Loblaw says grocery prices to keep rising: Inflation-weary consumers should brace for further price hikes through the first half of the year, as Loblaw executives say cost pressures remain throughout the sector.

Political violence in Nigeria threatens to hurt voter turnout: The deadly ambush of a Nigerian opposition candidate, along with a spate of other attacks on candidates and campaigners, has stoked fears that Saturday’s election will be tainted by political violence, which could discourage Nigerians from voting.

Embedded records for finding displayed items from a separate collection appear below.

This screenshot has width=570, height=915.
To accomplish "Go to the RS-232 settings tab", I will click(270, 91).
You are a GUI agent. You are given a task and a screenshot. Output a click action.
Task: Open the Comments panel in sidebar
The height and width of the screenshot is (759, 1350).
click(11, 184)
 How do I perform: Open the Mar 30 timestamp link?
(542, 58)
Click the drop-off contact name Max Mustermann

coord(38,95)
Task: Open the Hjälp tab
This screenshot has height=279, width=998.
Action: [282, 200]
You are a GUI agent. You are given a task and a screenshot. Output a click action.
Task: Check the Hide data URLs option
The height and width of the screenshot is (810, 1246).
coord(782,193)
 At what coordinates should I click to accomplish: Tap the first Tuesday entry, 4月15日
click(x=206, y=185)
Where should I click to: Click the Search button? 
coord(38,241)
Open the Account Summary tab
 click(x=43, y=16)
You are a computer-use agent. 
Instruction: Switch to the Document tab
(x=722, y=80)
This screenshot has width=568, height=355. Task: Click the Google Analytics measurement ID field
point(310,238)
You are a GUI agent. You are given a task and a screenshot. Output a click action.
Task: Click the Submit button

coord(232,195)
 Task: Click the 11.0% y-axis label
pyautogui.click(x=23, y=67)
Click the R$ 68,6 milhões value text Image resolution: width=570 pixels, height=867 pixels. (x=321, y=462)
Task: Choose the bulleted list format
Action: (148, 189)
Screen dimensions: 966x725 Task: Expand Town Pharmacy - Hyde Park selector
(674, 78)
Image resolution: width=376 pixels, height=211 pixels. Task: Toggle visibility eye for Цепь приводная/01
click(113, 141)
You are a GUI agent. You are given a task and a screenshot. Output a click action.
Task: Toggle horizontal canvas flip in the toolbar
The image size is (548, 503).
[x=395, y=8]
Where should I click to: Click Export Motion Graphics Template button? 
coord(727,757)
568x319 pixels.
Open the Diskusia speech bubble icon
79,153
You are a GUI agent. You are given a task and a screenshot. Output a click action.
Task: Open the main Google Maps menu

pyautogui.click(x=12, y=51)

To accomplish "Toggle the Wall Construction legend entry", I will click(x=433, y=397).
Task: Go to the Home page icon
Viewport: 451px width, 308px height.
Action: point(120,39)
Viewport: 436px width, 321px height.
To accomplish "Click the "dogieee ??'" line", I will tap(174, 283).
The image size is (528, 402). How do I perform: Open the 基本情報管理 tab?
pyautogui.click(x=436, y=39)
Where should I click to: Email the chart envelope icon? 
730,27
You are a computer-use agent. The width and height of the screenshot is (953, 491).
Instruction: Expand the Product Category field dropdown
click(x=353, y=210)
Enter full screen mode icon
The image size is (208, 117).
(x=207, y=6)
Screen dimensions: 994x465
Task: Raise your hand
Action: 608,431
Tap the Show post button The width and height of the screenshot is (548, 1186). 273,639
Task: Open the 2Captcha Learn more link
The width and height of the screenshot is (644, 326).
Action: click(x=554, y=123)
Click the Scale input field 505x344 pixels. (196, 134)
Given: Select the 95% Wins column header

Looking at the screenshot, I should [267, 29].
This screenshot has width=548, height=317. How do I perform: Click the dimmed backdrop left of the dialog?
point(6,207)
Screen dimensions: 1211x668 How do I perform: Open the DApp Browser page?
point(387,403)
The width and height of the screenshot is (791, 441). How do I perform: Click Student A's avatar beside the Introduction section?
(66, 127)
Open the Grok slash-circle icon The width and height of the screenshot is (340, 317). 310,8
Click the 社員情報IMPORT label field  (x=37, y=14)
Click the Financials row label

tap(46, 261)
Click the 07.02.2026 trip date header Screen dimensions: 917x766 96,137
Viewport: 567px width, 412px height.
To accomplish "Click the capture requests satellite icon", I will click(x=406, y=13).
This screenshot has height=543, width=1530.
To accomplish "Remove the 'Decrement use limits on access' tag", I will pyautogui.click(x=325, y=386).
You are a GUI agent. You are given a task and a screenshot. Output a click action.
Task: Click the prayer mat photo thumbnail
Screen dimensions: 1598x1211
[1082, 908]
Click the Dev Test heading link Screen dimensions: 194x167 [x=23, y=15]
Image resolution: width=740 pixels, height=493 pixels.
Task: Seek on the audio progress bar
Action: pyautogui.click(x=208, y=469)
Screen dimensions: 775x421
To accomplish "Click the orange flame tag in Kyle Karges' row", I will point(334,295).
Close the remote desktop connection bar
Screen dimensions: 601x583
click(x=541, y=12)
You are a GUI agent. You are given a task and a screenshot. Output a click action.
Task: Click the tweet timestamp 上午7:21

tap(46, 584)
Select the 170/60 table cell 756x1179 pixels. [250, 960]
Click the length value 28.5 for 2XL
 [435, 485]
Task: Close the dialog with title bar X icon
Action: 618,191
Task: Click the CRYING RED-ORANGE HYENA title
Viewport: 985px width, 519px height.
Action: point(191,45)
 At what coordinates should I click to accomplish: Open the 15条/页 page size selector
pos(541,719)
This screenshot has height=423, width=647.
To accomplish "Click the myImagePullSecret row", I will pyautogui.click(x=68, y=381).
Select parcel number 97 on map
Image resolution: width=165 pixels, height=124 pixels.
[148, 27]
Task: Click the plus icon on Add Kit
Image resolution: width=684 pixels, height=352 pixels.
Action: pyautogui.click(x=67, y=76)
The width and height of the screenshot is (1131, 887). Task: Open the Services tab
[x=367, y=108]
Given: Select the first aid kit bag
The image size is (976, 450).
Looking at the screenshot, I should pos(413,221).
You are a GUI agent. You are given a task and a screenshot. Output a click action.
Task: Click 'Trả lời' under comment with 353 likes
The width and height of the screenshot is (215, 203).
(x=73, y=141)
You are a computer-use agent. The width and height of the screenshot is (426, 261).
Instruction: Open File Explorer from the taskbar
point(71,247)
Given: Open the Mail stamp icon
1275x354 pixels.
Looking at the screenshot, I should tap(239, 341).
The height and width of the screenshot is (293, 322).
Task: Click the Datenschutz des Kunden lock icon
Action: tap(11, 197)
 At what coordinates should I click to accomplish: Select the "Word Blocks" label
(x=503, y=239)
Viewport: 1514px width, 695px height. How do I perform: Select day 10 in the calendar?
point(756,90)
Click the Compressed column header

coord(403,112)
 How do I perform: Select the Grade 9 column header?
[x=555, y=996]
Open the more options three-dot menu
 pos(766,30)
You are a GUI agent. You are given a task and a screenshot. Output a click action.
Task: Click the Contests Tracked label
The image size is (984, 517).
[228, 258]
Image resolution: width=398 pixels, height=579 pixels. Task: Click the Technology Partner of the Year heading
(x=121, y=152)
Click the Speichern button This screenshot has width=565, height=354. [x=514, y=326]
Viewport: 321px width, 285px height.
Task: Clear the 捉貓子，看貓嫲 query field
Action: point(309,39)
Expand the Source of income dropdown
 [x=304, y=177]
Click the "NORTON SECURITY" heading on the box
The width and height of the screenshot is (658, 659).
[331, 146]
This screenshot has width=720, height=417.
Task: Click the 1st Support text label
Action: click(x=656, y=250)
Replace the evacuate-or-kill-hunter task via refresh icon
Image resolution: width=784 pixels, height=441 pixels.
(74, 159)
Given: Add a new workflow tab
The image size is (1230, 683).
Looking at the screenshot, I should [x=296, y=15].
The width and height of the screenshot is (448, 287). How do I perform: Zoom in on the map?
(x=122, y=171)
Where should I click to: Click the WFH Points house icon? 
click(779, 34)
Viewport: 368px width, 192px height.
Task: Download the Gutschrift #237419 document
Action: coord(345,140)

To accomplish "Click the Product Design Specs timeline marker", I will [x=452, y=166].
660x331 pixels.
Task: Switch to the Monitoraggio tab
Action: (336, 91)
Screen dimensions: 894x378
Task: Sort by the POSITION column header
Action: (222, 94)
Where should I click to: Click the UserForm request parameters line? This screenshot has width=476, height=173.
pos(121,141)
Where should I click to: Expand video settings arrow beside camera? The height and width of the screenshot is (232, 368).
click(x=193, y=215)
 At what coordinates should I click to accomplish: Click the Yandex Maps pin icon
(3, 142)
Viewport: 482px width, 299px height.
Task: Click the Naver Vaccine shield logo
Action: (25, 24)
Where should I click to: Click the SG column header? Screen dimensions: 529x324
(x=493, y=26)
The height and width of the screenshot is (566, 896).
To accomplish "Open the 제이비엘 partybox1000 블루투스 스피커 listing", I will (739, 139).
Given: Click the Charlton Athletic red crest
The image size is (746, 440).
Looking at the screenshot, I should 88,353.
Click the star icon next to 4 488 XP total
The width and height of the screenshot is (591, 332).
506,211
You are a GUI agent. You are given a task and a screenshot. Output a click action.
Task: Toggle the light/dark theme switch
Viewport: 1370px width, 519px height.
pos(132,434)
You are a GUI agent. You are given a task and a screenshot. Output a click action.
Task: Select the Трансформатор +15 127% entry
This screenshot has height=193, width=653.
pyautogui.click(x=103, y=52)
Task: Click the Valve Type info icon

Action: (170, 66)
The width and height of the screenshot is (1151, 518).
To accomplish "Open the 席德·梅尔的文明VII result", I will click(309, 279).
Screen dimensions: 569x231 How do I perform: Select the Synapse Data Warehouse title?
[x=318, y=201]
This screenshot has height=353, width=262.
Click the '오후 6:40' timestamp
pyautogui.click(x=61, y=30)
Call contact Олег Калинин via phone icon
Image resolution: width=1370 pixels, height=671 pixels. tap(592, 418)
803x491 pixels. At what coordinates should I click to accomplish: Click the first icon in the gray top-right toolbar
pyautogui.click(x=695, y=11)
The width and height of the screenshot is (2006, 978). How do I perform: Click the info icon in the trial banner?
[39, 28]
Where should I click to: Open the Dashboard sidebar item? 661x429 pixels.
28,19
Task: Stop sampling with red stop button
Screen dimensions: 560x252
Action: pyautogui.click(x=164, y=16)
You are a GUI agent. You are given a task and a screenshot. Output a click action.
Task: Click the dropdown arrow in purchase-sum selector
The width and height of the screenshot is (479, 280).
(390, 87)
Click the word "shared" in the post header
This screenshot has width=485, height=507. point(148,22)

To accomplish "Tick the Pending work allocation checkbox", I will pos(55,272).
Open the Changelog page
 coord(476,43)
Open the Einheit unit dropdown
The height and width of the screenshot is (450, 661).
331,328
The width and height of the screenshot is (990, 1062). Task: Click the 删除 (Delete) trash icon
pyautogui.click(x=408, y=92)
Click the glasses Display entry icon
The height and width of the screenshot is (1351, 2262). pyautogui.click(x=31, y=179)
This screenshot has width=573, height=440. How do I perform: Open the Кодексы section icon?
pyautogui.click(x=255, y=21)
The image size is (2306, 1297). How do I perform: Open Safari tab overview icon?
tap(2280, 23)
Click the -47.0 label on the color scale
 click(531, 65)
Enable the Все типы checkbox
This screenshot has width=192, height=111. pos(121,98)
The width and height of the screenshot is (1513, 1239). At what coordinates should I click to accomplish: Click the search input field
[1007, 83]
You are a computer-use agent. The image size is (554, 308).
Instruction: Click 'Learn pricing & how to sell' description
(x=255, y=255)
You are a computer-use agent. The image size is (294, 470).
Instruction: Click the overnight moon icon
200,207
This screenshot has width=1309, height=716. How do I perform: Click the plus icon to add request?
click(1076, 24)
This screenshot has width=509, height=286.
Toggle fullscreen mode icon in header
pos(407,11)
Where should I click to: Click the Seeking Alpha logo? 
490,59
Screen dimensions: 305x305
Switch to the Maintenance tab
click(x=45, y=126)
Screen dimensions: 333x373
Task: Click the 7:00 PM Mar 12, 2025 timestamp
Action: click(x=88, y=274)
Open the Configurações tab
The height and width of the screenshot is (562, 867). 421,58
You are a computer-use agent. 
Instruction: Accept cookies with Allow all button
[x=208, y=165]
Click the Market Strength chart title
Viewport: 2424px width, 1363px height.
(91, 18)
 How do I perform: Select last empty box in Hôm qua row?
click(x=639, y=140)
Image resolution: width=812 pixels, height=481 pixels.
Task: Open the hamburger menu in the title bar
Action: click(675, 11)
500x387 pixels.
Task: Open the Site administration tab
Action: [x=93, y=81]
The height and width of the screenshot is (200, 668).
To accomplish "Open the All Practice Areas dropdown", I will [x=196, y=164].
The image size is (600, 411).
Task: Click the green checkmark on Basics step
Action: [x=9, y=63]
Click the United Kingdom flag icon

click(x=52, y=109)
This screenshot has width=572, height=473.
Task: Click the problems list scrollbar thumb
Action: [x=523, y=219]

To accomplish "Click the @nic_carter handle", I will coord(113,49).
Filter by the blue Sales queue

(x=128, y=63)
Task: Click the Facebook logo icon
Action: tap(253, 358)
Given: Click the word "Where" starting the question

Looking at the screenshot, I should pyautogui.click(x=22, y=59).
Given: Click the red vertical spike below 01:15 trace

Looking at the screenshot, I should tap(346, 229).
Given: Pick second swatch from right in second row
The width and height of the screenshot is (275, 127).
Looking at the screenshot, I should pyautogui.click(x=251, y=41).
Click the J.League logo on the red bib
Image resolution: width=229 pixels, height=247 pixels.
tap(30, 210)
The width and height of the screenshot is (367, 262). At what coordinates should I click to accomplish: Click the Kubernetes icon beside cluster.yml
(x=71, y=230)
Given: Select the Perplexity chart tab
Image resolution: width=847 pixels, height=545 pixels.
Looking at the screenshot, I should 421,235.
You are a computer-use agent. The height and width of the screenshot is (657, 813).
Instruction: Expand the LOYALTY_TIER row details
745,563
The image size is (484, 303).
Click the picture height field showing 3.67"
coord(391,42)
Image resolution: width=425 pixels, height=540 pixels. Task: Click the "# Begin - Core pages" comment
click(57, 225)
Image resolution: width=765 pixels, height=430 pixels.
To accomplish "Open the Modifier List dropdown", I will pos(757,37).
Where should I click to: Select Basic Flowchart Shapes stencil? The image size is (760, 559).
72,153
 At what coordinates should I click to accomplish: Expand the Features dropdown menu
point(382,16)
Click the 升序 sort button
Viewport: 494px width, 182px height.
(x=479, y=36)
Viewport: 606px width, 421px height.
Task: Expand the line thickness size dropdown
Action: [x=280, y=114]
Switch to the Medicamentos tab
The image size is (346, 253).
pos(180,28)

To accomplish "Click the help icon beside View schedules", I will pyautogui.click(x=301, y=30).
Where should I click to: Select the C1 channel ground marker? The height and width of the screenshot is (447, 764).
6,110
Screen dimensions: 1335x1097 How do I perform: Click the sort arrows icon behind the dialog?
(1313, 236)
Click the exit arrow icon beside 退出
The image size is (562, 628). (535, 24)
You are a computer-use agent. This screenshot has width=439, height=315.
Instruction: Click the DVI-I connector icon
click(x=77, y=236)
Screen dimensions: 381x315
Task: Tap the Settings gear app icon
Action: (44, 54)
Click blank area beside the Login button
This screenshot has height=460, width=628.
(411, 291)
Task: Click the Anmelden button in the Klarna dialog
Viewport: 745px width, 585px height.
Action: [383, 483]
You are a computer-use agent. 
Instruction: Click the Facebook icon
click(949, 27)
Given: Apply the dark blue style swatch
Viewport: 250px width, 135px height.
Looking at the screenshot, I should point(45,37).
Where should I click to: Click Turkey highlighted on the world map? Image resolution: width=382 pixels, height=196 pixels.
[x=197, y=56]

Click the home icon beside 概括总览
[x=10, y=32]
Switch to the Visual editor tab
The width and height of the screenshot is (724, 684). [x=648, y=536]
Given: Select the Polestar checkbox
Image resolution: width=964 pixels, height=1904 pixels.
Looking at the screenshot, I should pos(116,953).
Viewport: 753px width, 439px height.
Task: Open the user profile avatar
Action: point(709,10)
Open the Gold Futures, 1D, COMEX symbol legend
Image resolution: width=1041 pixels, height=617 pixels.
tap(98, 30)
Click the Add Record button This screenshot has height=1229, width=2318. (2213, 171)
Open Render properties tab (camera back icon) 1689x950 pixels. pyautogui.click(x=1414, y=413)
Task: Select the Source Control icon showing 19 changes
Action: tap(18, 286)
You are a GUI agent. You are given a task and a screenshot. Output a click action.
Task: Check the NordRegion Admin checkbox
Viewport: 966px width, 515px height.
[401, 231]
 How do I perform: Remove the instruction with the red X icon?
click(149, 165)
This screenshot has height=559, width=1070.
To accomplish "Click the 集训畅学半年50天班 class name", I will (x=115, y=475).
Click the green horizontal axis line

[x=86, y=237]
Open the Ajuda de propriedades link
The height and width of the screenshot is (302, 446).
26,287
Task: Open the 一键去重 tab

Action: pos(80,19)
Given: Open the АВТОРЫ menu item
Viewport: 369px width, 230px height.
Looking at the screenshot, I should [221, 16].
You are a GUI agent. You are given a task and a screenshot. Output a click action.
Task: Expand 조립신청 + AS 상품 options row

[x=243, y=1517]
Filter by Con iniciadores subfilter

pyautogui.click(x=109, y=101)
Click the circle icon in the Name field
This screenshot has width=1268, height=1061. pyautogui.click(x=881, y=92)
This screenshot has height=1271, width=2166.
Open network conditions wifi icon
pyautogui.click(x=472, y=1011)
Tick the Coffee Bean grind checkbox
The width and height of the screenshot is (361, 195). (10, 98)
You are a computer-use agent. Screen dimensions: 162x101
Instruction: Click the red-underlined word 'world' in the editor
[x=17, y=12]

Toronto by-election set: The city’s residents will elect a new mayor on June 26 to replace John Tory, who resigned months into his third term after admitting to an affair with a former staffer, the city clerk announced. Advance voting runs from June 8-13.


Morning markets

Global shares head for weekly decline: World shares limped toward their biggest weekly fall of the year on Friday, though investors took heart from a dip in government bond yields as the incoming Bank of Japan chief ruled out an early end to its super-easy monetary policy. Around 5:30 a.m. ET, Britain’s FTSE 100 was up 0.29 per cent. Germany’s DAX slid 0.15 per cent while France’s CAC 40 added 0.11 per cent. In Asia, Japan’s Nikkei ended up 1.29 per cent. Hong Kong’s Hang Seng lost 1.68 per cent. New York futures were down modestly. The Canadian dollar was lower at 73.70 US cents.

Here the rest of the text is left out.